The appearance of al-Talassus in 2007 represented something of a shift in direction in Sonallah Ibrahim's sequence of novels. Generally regarded as one of the least political and most personal of the author's novels, it is set not in post-revolutionary Egypt, as most of its predecessors had been, but in the dying days of the Egyptian monarchy, towards the end of the 1940s – a time when Sonallah Ibrahim himself was some ten or eleven years old.
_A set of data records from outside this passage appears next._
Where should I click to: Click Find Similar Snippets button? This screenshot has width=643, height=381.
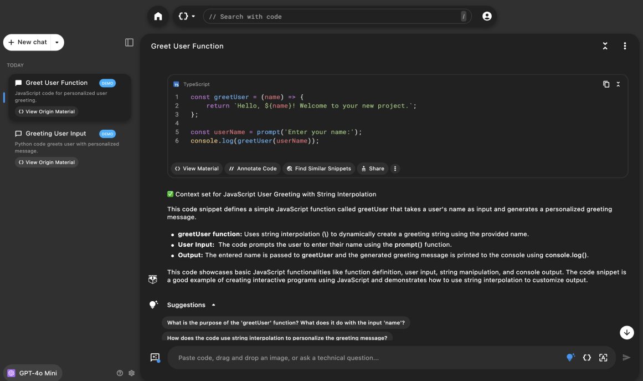(x=318, y=169)

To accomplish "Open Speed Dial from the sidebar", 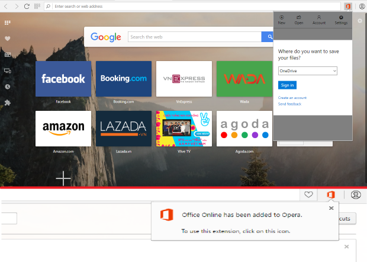I will point(7,23).
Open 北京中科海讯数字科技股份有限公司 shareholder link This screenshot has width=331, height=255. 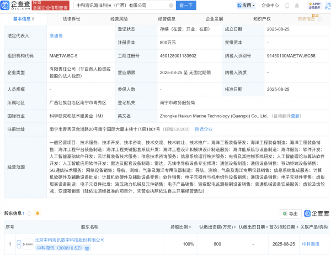click(70, 240)
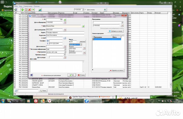
Task: Click the Удалить из списка button
Action: (117, 70)
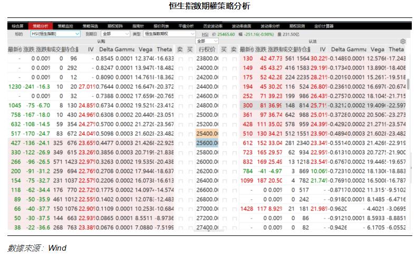Switch to the 综合屏 tab
The image size is (416, 256).
coord(18,26)
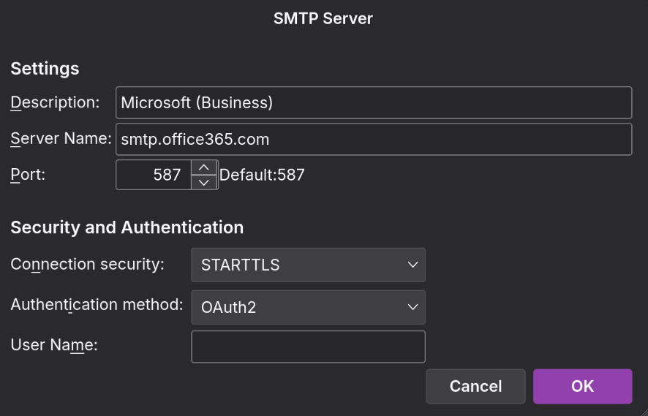Click the SMTP Server dialog title
Screen dimensions: 648x416
[323, 19]
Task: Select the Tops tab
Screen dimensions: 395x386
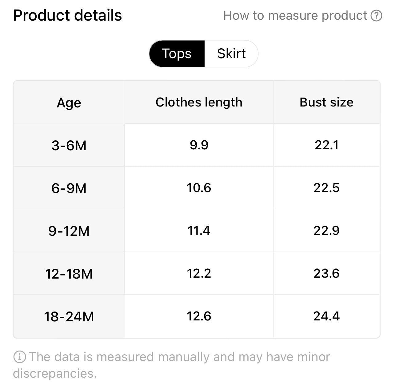Action: tap(177, 54)

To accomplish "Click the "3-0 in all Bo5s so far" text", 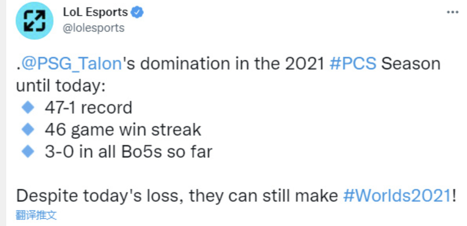I will (x=128, y=152).
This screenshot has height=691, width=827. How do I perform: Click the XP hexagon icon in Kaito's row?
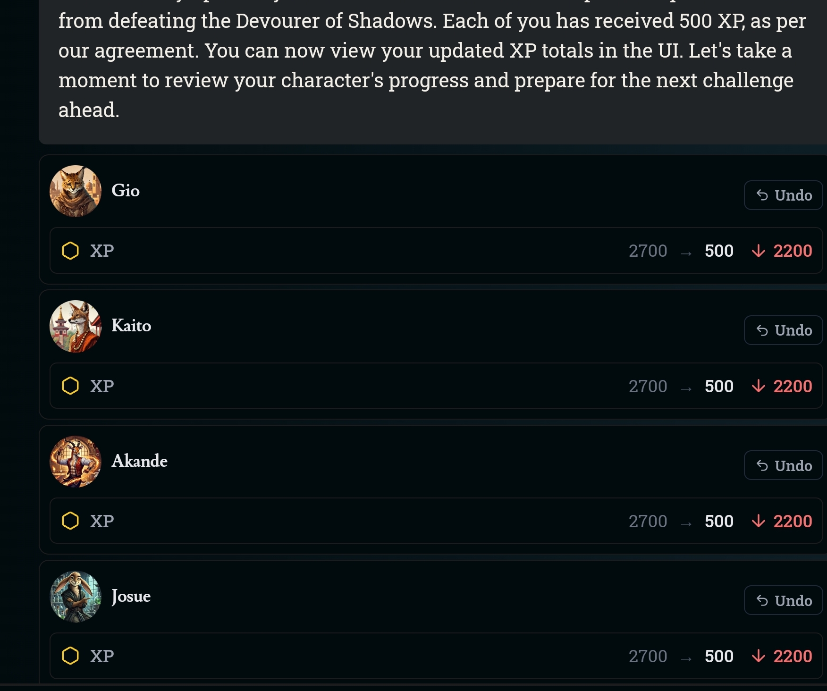tap(70, 386)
Publication and Translations

The text of al-Talassus was published in Cairo in 2003 by Dar al-Mustaqbal al-ʿArabi, the house that had published the majority of the author's novels first released in Cairo, with the exception of Sharaf. An English translation by Hosam Aboul-Ela entitled Stealth (a somewhat controversial rendering of the title, for a discussion of which see below) was published in London by Aflame in 2010, but the company went bankrupt in 2012; the English translation was subsequently republished in the USA by New Directions in 2014. A French translation by Richard Jacquemond under the title Le Petit Voyeur was published by Actes Sud in 2008. To my knowledge, there are to date no translations into other languages.

Background

In terms of the author's relation to the events described, the background to al-Talassus needs little elaboration: we are clearly faced with an attempt to recreate, at both a personal and a national/societal level, a period of the past through which the author lived. The work is labelled riwāya (‘novel’) on the cover, but like many of the author's previous novels, though not an autobiography in the strict sense of the word, it is clearly closely based on the author's own experience.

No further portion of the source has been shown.